An Apple a day keeps Bearish investors at bay and the road to riches paved by high tech gold. This revenue gold is being minted by technology behemoths and cloud princes that have proven to be consistent growers in good times and bad. The leadership in this market is narrow during a COVID impaired economy that negatively affects the physical service sector while enhancing virtual segments connected to the stay at home economy. Mega cap tech is positively diverging from the broader indices more than ever, making it easy to pinpoint where Bull market investors are placing their bets: Apple, Amazon and Microsoft to name the three biggest.

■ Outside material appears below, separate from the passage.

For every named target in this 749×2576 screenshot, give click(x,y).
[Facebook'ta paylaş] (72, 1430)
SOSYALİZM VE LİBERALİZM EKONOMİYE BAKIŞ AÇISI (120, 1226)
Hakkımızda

For several years the unthinkable $1 Trillion market cap value for a single company had become a horse race that Apple won by a nose over Amazon in 2018. At one point last year, Apple, Amazon and Microsoft were all testing the $1 Trillion market value barrier with a frequent jockeying for the lead. As investors contemplated the distant $2 Trillion milestone this year, it looked like Amazon might win the crown when it more than doubled from its March lows. However, last weeks blowout numbers firmly launched Apple back into the lead when its prices gaped higher and reached the important technical swing target of 443. This level is just 4% below the $2 Trillion milestone. The broader stock market is unlikely to take a serious hit to valuations as long as tech giants like Apple are running to record highs almost weekly. While we see a long runway for rapid growth by the largest company on the planet, Apple has now hit technical targets near term that should slow its ascent. With significant resistance 4 to 12% above current values, it may require a faster pace by the other Trillion $ horses (Microsoft, Amazon and Google) to keep the markets racing higher this year. Longer term, Apple has plenty of market share to usurp with an increasingly powerful magnet of a dominant ecosystem that will compel customers to switch brands since no other company can compete with such a large family of high quality products. There may be products of similar quality as a stand alone, but none can sync a whole family of products that play well together. Apple’s $2 Trillion valuation near 460 and even a $500 stock price are possible “near term”, but the rising tide of Apple may soon slow for the next few months making it difficult to sustain lifting all boats in the stock market. When Apple’s ready to catch its breath and take a step back to collect its troops, the broader market will be eager to join in the correction.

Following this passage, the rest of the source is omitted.